39.5 おまけ
本編40話に行く前に、東の国へ戻り報告をするスズとお稲荷様こと東の国王 コクヨウ(白狐)のちょっとしたエピソードです!
東の国、王都。
絢爛豪華な王城の最奥にある「玉座の間」。
そこには、張り詰めた静寂が流れていた。
玉座に深く腰掛けるのは、この国を統べる白狐の王・コクヨウ。
その背後には、かつてレンジの手によって絹糸のように整えられた九つの尾が、扇のように美しく広がっている。
パァァァッ……。
静寂を破り、空間が淡く発光した。
光の粒子が収束し、一人の少女の姿を形成する。
スズだ。
彼女は出現するなり、流れるような動作でその場に跪いた。
「――ただいま戻りました、コクヨウ様」
「うむ。大儀であった、スズよ」
コクヨウは扇子を閉じて、スズを見下ろした。
その表情には、焦燥と期待が入り混じっていた。
「して、どうであった?レンジ殿が申しておった『毒の発生源』は」
「はっ。北東の荒野に『機巧結社』の本拠地が存在しておりました」
スズが顔を上げ、凛とした声で報告を続ける。
「ですが、それも過去の話です。レンジ様と神獣様たちによって、都市機能は完全に停止。盟主である機巧王も無力化され……東の国に撒かれていた『神を堕とす毒』は、根こそぎ浄化されました」
「……そうか。あの愚か者どもめ、ついに土に還ったか」
コクヨウは安堵の息を吐き、背もたれに体を預けた。
レンジはこの国を蝕む病巣を的確に見つけ出し、外科手術のように鮮やかに切除してみせたのだ。
「ククッ……見事だ。人間至上主義を掲げ、神を排除しようとした彼らが、皮肉にも一人の『人間』によって引導を渡されるとはな」
コクヨウは立ち上がり、パンと手を叩いた。
「よし!ならば、その『英雄』をここへ通せ。国を救った礼をせねばならん。金貨の山か、新たな領地か、あるいは余の『王配(夫)』としての地位か……。以前の施術の礼も含め、望むものを与えてやろう」
コクヨウの声が弾む。
だが、スズは申し訳なさそうに視線を伏せた。
「……あの、コクヨウ様。申し上げにくいのですが……」
「ん?どうした?怪我でもして動けぬのか?」
「いえ、ピンピンしておられました。そうではなく……『頼まれた件も片付いた』と言って、そのまま国境へ向かわれました」
「…………」
広い玉座の間に、重い沈黙が落ちた。
「……行った、だと?」
「はい。『もっとすごいモフモフを探しに行く』と、笑顔で走り去って行きました」
スズの言葉に、コクヨウは力が抜けたように玉座へと座り込んだ。
「馬鹿な……。一国の王からの褒美だぞ?富も名誉も、何も受け取らずに行ったというのか?」
「はい。あの方にとっては、それらよりも『新しい毛並みとの出会い』の方が価値があるようです」
「くっ……!無欲にも程があるぞ、あの男……!」
コクヨウは額に手を当てて天を仰いだ。
だが、その嘆きには、別の、もっと切実な意味が含まれていた。
彼はチラリと、自分の背後にある九つの尾に視線をやった。
最高級の毛並みを誇る、王の証。
(……馬鹿な。余の、この国で最も美しく、極上の手触りを誇る『九つの尾』だぞ?)
コクヨウは唇を噛んだ。
(今回は特別に、思う存分『至高のトリミング』をさせてやろうと思っておったのに……!)

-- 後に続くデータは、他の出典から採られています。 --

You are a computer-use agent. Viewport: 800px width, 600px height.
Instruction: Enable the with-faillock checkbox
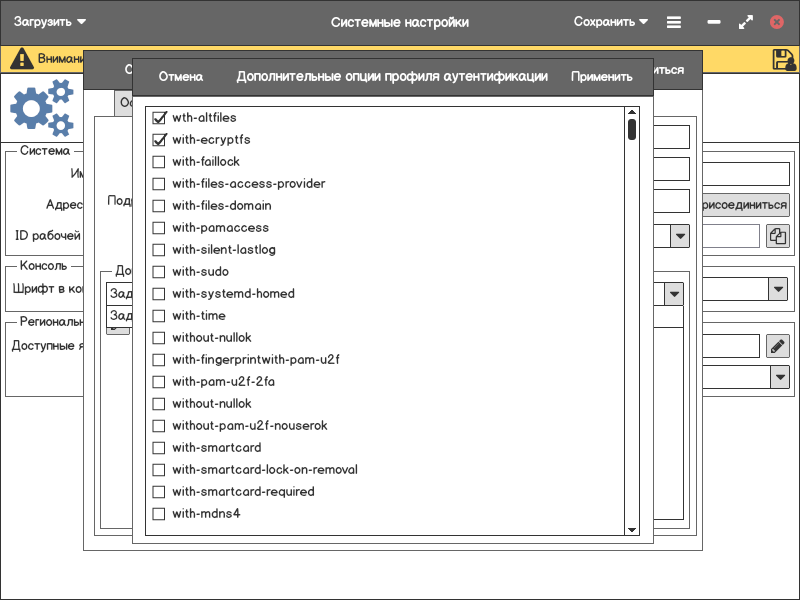(159, 162)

(まさか……定期的な『メンテナンス』が必要だということを、すっかり忘れて旅立ったのではあるまいな……!?)
王としての威厳を保つため口には出さないが、その尻尾は残念そうにシュンと垂れ下がっていた。
あの心地よいハサミの音と、魔法のようなブラッシング。それを一番心待ちにしていたのは、他ならぬコクヨウ自身だったのだ。

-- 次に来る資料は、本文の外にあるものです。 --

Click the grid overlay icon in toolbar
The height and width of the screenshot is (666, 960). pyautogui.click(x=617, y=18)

スズはそれに気づいていたが、もちろん気づかないふりをした。
「……はぁ。全く、風のような男よ」
コクヨウは諦めたように息を吐き、窓の外――東の荒野の方角を見やった。
「だが、それでこそ余が見込んだ『トリマー』か。……権力に媚びず、ただ己の道を往く。あのような男こそが、真に『自由』なのだろうな」
コクヨウは再び扇子を開き、口元を隠して微笑んだ。
「行け、レンジよ。貴様の旅路に、幸多からんことを祈っておるぞ。……そして、いつか金が尽きたり、道に迷ったりしたら戻ってくるがよい。その時は、余が『待っている』からな」
王の独り言は、風に乗って空へと溶けていった。
東の国を救った英雄は、名前も、そして「最高のトリミング権」を行使することすら忘れて、ただ爽やかな風だけを残して去っていったのだった。